+++ DATA

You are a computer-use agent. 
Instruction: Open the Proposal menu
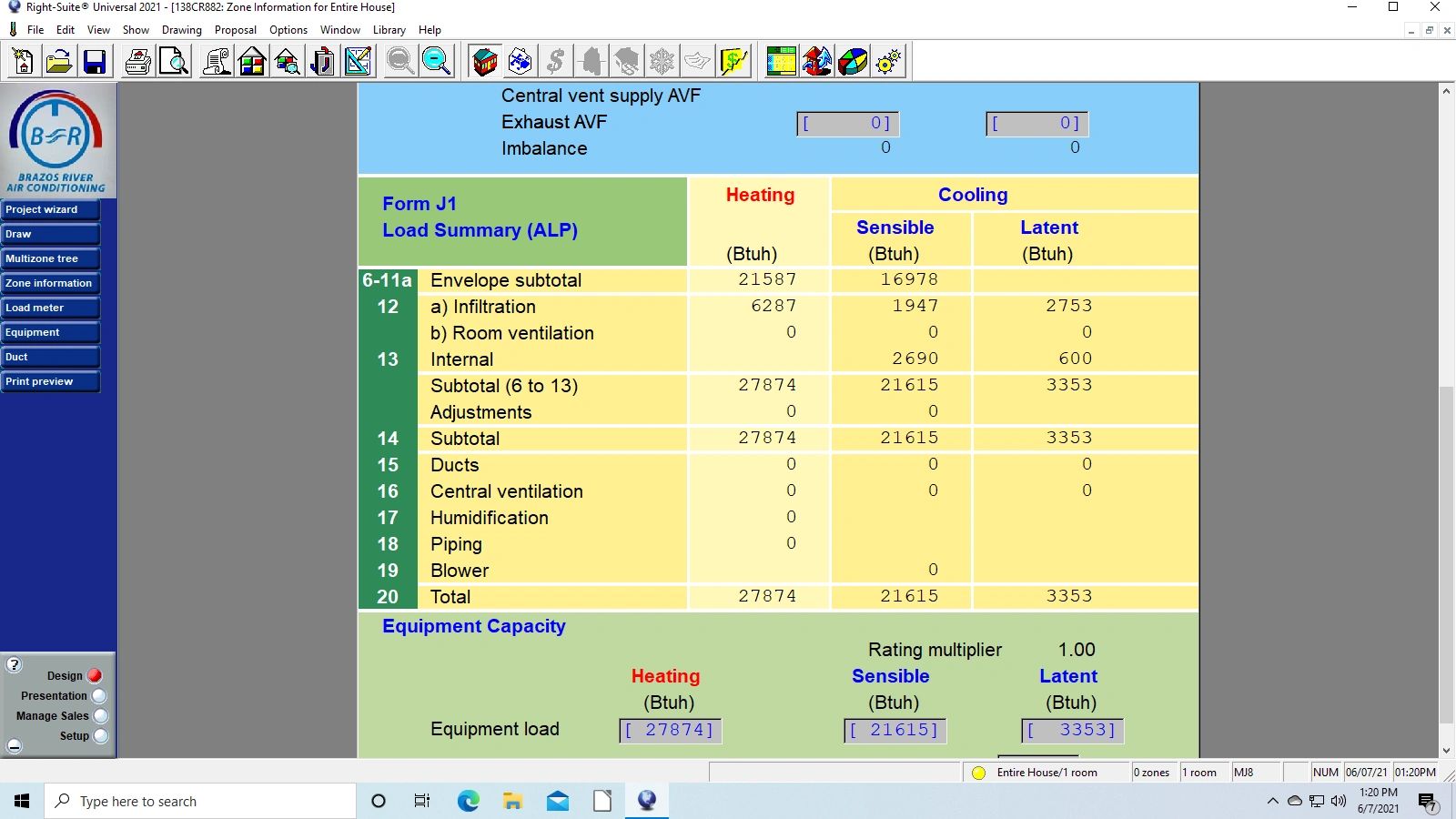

++++++
+++ DATA

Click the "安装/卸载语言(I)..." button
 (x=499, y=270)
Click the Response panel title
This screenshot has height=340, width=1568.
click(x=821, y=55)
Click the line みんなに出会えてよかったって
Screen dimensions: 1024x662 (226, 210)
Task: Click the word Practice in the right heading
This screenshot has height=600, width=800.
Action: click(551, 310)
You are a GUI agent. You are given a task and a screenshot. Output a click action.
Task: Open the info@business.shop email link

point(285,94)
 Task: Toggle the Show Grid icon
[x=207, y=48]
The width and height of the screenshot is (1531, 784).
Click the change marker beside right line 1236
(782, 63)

++++++
+++ DATA

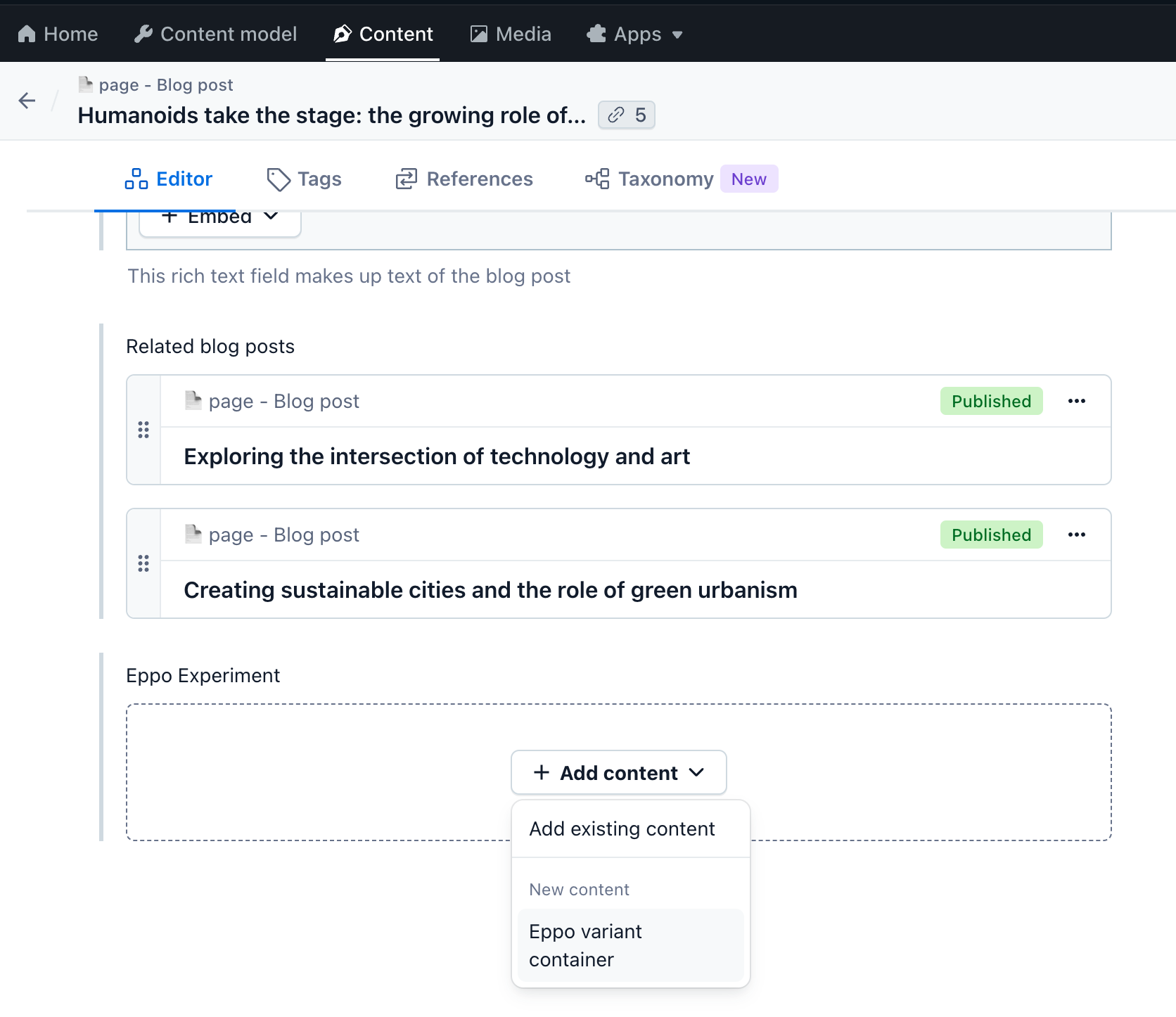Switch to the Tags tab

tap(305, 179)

++++++

* _WHAT THE TASK REQUIRES_: Given the records above, restate word for word only the lines starting at the one with "You are a computer-use agent." and ending at the one with "Instruction: Open the Proposal menu".

* _YOUR SOLUTION_:
You are a computer-use agent. 
Instruction: Open the Proposal menu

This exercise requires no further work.